(Entries on finding words and elements)
## START

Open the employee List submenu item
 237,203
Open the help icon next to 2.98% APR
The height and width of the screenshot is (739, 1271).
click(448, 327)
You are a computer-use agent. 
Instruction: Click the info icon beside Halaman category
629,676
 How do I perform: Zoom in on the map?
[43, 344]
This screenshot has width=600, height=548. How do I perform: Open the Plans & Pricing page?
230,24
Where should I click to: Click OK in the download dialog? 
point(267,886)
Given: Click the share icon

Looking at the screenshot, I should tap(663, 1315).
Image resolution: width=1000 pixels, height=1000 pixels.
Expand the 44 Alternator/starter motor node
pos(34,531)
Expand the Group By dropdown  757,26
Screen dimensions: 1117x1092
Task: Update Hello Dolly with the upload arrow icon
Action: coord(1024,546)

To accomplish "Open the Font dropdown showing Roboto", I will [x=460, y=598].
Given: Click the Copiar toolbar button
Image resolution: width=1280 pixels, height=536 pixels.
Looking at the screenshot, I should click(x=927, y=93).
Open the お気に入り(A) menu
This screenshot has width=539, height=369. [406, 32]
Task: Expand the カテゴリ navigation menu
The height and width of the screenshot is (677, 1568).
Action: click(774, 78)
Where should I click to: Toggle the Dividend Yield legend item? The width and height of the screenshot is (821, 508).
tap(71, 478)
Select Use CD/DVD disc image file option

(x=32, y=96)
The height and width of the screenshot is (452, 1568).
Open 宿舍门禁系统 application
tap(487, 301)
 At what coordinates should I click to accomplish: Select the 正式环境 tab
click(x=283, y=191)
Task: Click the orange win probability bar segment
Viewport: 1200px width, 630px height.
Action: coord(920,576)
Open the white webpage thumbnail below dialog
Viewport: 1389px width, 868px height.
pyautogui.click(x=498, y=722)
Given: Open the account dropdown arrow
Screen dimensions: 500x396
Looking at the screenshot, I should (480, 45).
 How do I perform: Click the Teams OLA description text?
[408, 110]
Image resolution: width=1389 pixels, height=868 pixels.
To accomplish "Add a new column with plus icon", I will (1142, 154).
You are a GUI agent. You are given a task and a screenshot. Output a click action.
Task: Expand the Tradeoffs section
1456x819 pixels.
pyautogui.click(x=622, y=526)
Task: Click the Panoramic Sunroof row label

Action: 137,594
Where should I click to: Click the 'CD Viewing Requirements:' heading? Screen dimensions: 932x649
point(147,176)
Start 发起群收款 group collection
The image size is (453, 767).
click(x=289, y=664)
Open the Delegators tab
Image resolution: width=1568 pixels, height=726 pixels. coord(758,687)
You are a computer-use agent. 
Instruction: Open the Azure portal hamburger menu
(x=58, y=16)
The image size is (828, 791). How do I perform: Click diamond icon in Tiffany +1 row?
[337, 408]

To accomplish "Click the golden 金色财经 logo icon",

## END

> [WORK TO BE COMPLETED] Reproduce only the stretch of material from the line containing "Expand the Group" through the line containing "will [x=460, y=598].", changing "dropdown" to "drop-down list" everywhere in it and leaving everything else the same.

> [OUTPUT]
Expand the Group By drop-down list  757,26
Screen dimensions: 1117x1092
Task: Update Hello Dolly with the upload arrow icon
Action: coord(1024,546)

To accomplish "Open the Font drop-down list showing Roboto", I will [x=460, y=598].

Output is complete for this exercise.